Willard and the Fuzzy Fantasy Factory

Andrew Rosenthal @ NYT:
Mitt Romney is hardly the first Republican presidential candidate to assure Americans that cutting taxes and ending regulation will bring joy to the nation.

Ronald Reagan did it, George H.W. Bush did it, and George W. Bush did it. They won. We got soaring deficits, the worst income inequality since there was income and out-of-control financial institutions that nearly destroyed the American economy. Mr. Romney seems to have learned nothing from that history. He claims President Obama’s stimulus-based policies made the recession worse and then hamstrung the recovery, while his brand of austerity will restore prosperity.
Mr. Romney keeps his economic platform pretty fuzzy, with good reason. The more he spins his story, the more evidence there is that it’s a fantasy.

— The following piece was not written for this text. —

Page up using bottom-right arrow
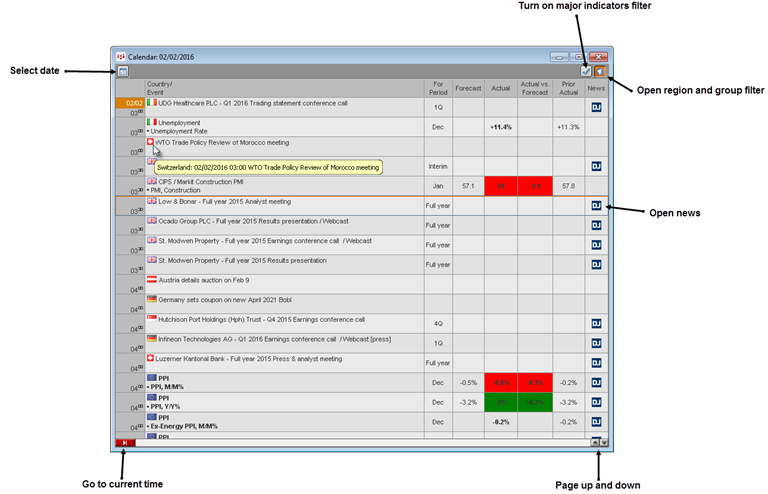768x494 pixels. point(595,442)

Mr. Romney has said, for instance, that he can cut marginal tax rates by 20 percent, eliminate the estate tax and the alternative minimum income tax and end capital gains taxes for middle-income Americans without reducing the amount of money flowing into the Treasury.

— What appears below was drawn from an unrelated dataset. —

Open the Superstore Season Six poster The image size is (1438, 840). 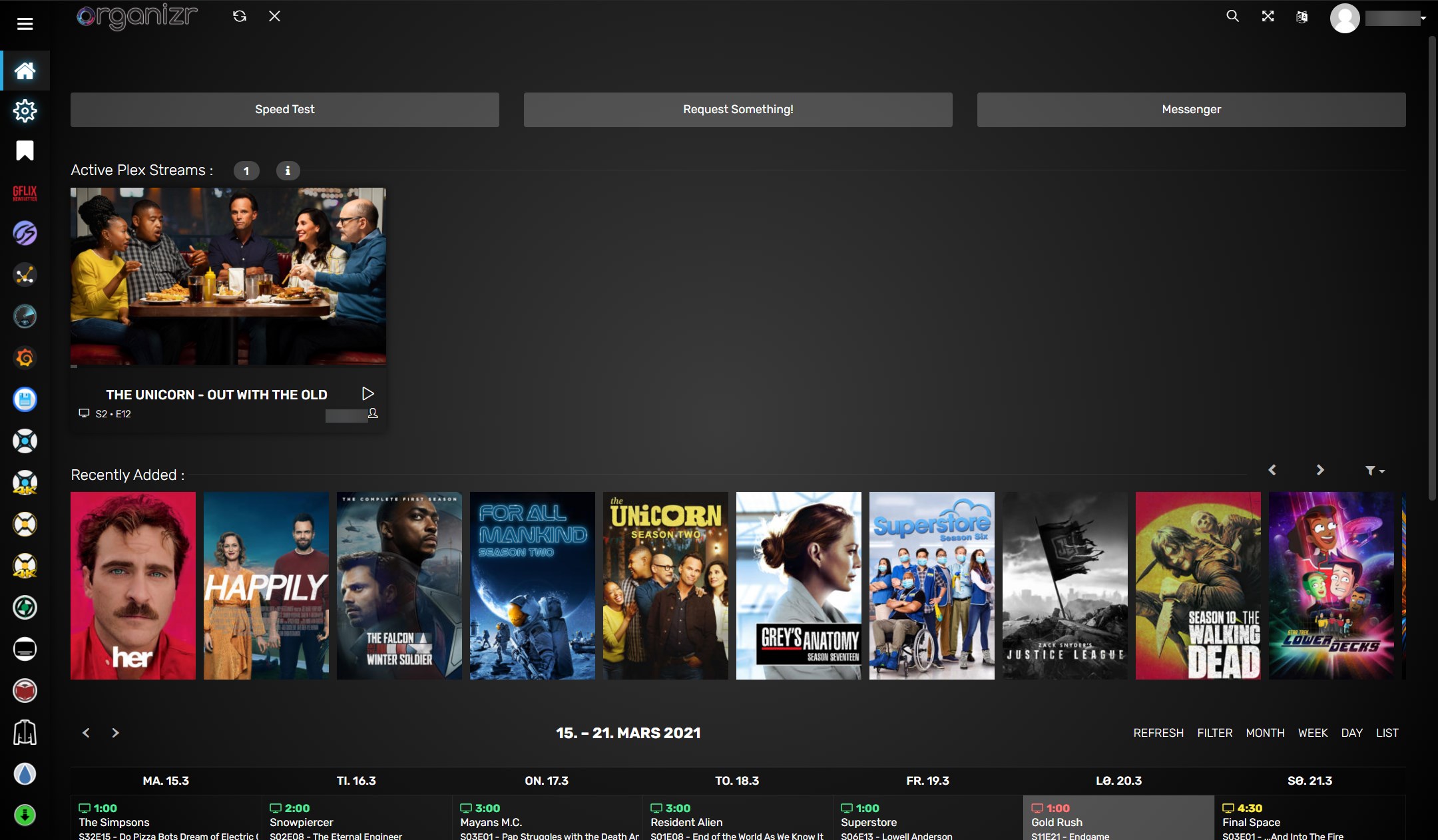931,586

The answer, he said, is getting rid of certain loopholes. He won’t say what those are, of course...


But a recent study by the Tax Policy Center, a joint venture of the Brookings Institution and the Urban Institute, found that there aren’t enough loopholes to balance the loss of revenue, and concluded that Mr. Romney’s proposal would lead to significantly lower taxes for the rich, and a higher tax burden on middle- and lower-income taxpayers.

The Romney campaign attacked the study because one of the authors worked for the Treasury Department under Mr. Obama. Another worked for President George H.W. Bush, but—for the sake of argument—I’ll concede the point: A study by people who work for a candidate or used to work for one is, as the campaign policy director, put it, “just another biased study.”

What, then, are we to make of a paper released by the Romney campaign on Tuesday claiming that cold data show the recovery has been really slow, that Mr. Obama’s stimulus policies made it worse and that Mr. Romney’s plans would reverse the trends. After all, the authors, Glenn Hubbard, Greg Mankiw, John Taylor and Kevin Hassett, are associated with the Romney campaign. Oops.

Granted, the paper cites the conclusions of other economists – some of whom are not associated with Mr. Romney—but when Ezra Klein of The Washington Post asked these economists “what they thought of the Romney campaign’s interpretation of their research,” they all “responded with a polite version of Marshall McLuhan’s famous riposte. The Romney campaign, they said, knows little of their work. Or of their policy proposals.”

I highly recommend you read the article here. But the basic point is that the Romney paper misrepresents those non-affiliated economists. Their conclusions were either the opposite of what Mr. Romney’s gang of four economists said they were, or the studies had nothing to do with the economic problems at issue.

George H.W. Bush once called it voodoo, as true an insult today as it was then. Unless like Mr. Romney and his biggest donors, you’re so rich that you can’t feel the pins.